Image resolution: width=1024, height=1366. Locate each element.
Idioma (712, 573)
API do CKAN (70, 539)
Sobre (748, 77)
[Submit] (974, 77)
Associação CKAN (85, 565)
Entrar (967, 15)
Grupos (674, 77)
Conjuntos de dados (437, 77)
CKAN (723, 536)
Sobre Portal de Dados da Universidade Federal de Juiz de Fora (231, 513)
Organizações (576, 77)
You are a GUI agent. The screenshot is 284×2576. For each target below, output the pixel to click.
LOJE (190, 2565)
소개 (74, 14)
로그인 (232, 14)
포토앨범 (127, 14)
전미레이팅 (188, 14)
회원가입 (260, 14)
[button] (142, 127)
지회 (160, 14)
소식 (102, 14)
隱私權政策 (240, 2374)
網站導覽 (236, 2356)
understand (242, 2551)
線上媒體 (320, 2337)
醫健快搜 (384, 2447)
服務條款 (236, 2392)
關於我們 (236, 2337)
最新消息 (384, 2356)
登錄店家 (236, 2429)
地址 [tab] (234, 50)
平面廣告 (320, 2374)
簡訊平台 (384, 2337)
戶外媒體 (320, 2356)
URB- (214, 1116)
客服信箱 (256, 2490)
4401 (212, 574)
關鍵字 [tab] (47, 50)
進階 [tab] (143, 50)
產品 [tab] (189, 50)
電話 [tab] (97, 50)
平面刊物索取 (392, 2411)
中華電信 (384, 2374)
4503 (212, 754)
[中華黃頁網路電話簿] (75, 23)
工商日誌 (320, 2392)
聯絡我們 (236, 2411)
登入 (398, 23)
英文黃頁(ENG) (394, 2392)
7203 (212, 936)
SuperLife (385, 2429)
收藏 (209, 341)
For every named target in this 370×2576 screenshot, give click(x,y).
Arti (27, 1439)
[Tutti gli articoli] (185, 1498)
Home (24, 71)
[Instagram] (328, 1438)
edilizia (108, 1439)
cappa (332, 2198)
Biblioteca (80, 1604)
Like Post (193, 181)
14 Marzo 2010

________________________________________

## EXERCISE AIM
Could you retype exactly the lines above, starting at the line that contains "지회 (160, 14)" and ending at the line that contains "Like Post (193, 181)", and nothing more?

## SOLUTION FOR THIS EXERCISE
지회 (160, 14)
소식 (102, 14)
隱私權政策 (240, 2374)
網站導覽 (236, 2356)
understand (242, 2551)
線上媒體 (320, 2337)
醫健快搜 (384, 2447)
服務條款 (236, 2392)
關於我們 (236, 2337)
最新消息 (384, 2356)
登錄店家 (236, 2429)
地址 [tab] (234, 50)
平面廣告 (320, 2374)
簡訊平台 (384, 2337)
戶外媒體 (320, 2356)
URB- (214, 1116)
客服信箱 (256, 2490)
4401 (212, 574)
關鍵字 [tab] (47, 50)
進階 [tab] (143, 50)
產品 [tab] (189, 50)
電話 [tab] (97, 50)
平面刊物索取 (392, 2411)
中華電信 (384, 2374)
4503 (212, 754)
[中華黃頁網路電話簿] (75, 23)
工商日誌 (320, 2392)
聯絡我們 (236, 2411)
登入 (398, 23)
英文黃頁(ENG) (394, 2392)
7203 (212, 936)
SuperLife (385, 2429)
收藏 (209, 341)
For every named target in this 370×2576 screenshot, give click(x,y).
Arti (27, 1439)
[Tutti gli articoli] (185, 1498)
Home (24, 71)
[Instagram] (328, 1438)
edilizia (108, 1439)
cappa (332, 2198)
Biblioteca (80, 1604)
Like Post (193, 181)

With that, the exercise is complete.